As a consumer, we have come to expect a certain level of “ease” or “time savings” when it comes to a purchase or a service, from ordering food delivery to banking transactions to ordering a car online. If it’s not easy, the consumer will quickly turn to a competitor. Employees are really no different. Talent is highly sought after and high performing talent have a choice in who they want to work for. Today’s employees deserve an employee experience that allow them to navigate their work in a simple, seamless manner, just like a consumer.

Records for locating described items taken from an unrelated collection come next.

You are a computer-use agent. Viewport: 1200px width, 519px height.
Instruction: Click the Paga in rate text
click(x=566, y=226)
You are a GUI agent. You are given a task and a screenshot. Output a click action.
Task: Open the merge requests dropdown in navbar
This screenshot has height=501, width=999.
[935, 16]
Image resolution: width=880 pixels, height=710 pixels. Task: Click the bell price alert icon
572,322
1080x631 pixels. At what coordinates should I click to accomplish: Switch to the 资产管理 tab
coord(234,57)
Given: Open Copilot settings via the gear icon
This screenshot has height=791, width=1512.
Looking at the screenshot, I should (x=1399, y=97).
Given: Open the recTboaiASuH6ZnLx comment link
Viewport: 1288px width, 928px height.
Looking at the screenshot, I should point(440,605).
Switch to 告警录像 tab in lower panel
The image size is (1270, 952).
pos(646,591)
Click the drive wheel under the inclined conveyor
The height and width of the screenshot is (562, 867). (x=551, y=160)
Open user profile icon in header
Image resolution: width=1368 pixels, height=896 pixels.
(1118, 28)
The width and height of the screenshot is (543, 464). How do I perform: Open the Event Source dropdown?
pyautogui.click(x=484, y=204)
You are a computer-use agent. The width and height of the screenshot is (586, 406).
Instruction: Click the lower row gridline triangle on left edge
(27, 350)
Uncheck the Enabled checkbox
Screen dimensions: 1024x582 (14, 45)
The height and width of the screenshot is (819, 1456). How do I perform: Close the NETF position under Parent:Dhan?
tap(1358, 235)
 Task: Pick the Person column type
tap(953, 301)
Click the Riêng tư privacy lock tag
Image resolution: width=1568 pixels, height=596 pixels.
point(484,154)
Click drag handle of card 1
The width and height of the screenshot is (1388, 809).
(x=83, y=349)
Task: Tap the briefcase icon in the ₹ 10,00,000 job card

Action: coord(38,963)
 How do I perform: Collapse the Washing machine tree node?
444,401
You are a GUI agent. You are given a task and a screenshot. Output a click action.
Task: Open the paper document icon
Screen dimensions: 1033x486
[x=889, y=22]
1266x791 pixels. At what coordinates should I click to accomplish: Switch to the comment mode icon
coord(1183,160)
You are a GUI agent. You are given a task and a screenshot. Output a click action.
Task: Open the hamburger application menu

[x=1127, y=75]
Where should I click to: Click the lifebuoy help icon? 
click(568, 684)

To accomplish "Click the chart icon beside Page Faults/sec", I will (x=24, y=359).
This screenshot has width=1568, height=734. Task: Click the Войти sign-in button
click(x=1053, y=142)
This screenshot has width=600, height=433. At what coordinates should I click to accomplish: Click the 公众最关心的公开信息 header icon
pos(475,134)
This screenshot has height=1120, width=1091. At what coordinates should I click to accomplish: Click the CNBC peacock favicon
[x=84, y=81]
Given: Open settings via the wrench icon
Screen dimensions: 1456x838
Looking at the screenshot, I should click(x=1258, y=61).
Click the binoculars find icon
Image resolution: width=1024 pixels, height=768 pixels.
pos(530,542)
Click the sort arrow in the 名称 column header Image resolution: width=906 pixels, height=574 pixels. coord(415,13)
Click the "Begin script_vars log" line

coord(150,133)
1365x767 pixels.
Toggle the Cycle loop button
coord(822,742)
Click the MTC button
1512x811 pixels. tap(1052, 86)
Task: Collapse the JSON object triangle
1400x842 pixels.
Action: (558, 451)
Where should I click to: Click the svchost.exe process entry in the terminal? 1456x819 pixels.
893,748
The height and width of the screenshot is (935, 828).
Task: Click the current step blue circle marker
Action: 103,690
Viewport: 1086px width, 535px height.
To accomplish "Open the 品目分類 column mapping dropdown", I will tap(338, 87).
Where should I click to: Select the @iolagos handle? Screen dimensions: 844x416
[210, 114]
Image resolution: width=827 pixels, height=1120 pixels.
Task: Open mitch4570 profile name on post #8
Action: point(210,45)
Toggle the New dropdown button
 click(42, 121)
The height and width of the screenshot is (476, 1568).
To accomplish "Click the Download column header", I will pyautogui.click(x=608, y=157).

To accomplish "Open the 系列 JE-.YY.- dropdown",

So why is it that so many organizations make it so difficult for their talent to perform to the best of their ability? From onboarding onwards, the employee experience can often be frustrating and demotivating; it requires too much time and effort to get simple things done. Did you know that, on average, a new employee has to complete over 50 activities within their onboarding lifecycle?* One client described the fact that the new employee has to act as “the integrator” for tasks to be done, not the HCM system, not the process configuration, and not the HR function or the line manager.